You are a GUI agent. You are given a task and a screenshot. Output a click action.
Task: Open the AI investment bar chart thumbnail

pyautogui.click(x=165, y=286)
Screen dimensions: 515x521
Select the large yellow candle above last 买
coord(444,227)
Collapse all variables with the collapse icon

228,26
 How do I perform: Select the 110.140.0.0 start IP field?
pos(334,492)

= = = =

**PROBLEM REQUIREMENTS**
Retype the records above in full, exactly as they appear.

**YOUR RESPONSE**
You are a GUI agent. You are given a task and a screenshot. Output a click action.
Task: Open the AI investment bar chart thumbnail

pyautogui.click(x=165, y=286)
Screen dimensions: 515x521
Select the large yellow candle above last 买
coord(444,227)
Collapse all variables with the collapse icon

228,26
 How do I perform: Select the 110.140.0.0 start IP field?
pos(334,492)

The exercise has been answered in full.